» **Listed entries**
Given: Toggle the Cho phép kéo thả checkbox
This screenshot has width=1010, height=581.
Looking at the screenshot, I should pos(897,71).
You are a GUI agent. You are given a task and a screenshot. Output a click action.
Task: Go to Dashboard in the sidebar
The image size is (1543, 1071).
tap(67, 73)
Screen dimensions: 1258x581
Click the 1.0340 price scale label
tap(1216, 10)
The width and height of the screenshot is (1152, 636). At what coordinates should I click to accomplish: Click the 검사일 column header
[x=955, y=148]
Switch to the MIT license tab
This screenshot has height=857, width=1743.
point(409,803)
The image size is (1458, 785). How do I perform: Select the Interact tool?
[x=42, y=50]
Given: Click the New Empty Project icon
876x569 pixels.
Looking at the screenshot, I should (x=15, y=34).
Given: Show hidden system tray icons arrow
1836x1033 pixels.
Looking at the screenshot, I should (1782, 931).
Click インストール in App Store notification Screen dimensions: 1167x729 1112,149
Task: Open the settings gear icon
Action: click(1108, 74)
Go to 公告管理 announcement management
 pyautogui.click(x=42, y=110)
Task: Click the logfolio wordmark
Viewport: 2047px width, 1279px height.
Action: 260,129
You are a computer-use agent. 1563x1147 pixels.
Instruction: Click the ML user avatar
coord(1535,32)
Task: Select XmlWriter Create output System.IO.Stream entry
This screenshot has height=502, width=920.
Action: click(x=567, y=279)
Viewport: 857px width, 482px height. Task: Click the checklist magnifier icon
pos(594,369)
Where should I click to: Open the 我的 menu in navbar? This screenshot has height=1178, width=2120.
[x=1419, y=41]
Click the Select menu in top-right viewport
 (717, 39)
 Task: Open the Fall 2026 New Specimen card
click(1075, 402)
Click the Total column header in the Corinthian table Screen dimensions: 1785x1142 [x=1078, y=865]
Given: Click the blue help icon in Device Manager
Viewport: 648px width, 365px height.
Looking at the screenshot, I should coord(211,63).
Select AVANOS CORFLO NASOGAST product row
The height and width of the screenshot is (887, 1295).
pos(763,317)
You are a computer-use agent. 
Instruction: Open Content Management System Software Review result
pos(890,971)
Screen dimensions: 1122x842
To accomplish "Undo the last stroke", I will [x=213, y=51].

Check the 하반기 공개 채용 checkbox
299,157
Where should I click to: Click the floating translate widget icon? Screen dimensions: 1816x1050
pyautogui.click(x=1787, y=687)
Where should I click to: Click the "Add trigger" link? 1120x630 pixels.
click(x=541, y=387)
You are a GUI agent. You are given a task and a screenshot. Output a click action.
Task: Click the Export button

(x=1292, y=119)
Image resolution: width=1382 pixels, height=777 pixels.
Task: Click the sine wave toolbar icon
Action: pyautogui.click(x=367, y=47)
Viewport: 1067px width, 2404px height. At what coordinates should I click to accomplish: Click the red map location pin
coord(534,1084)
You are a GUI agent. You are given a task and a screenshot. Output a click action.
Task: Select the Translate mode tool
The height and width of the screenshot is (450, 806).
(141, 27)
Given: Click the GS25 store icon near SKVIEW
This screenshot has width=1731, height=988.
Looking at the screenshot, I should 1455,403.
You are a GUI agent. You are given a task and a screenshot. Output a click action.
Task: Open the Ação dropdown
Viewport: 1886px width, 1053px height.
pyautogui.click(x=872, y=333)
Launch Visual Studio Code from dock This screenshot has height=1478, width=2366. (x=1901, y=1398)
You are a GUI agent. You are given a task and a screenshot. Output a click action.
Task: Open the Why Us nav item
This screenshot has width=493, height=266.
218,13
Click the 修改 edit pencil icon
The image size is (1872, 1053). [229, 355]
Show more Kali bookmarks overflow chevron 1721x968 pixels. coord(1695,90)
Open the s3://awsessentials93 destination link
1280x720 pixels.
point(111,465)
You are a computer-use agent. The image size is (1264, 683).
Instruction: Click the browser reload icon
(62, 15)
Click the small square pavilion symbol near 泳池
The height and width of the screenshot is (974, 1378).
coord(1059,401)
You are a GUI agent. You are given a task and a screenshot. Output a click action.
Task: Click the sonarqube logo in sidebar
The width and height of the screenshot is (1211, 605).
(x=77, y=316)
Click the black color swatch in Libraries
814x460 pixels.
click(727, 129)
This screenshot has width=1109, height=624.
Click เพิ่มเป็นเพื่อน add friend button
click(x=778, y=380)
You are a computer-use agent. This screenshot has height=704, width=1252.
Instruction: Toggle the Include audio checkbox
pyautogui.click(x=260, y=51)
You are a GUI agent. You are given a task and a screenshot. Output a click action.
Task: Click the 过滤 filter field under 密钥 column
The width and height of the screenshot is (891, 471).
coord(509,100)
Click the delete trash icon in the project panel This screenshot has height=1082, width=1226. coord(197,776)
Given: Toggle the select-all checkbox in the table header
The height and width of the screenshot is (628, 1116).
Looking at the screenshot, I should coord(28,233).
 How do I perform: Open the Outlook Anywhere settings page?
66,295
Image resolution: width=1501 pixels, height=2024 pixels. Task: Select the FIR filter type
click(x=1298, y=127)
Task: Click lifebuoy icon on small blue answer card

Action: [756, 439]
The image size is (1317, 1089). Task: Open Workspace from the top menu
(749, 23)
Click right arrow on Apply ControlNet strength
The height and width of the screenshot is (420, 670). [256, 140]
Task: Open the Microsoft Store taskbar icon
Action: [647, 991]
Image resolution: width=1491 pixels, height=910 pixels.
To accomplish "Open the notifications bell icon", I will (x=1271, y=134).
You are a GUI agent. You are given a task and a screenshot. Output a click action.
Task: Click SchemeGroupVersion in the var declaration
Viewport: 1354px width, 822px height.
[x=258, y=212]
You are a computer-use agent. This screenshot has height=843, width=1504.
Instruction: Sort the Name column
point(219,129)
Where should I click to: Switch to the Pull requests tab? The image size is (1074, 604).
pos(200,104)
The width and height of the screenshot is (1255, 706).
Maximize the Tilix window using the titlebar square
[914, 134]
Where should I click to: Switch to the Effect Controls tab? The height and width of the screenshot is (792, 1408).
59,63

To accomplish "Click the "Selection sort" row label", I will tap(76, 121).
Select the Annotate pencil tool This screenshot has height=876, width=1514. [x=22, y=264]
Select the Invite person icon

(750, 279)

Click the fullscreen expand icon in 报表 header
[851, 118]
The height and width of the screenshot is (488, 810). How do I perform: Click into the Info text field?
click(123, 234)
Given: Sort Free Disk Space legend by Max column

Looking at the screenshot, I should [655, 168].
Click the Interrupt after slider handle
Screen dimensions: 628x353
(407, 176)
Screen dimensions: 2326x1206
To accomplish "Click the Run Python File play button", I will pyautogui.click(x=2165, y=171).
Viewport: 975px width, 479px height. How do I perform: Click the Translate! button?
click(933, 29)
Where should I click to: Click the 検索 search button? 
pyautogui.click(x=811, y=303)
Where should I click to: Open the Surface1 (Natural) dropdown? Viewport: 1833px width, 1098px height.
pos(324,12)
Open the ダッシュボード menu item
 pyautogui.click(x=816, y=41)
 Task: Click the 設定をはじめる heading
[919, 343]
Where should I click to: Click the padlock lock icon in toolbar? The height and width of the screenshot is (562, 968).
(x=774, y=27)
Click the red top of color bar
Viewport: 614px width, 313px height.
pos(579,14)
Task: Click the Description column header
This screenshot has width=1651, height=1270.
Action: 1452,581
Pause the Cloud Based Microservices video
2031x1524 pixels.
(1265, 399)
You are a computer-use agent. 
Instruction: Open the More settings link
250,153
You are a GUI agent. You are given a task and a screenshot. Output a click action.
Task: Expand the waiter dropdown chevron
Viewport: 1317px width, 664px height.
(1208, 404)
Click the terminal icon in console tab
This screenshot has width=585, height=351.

» **The problem**
Out of the data above, set down the lines from the one with "This screenshot has width=1010, height=581." to the one with "Given: Show hidden system tray icons arrow", both included, exactly as written and with no additions.

» **Exercise result**
This screenshot has width=1010, height=581.
Looking at the screenshot, I should pos(897,71).
You are a GUI agent. You are given a task and a screenshot. Output a click action.
Task: Go to Dashboard in the sidebar
The image size is (1543, 1071).
tap(67, 73)
Screen dimensions: 1258x581
Click the 1.0340 price scale label
tap(1216, 10)
The width and height of the screenshot is (1152, 636). At what coordinates should I click to accomplish: Click the 검사일 column header
[x=955, y=148]
Switch to the MIT license tab
This screenshot has height=857, width=1743.
point(409,803)
The image size is (1458, 785). How do I perform: Select the Interact tool?
[x=42, y=50]
Given: Click the New Empty Project icon
876x569 pixels.
Looking at the screenshot, I should (x=15, y=34).
Given: Show hidden system tray icons arrow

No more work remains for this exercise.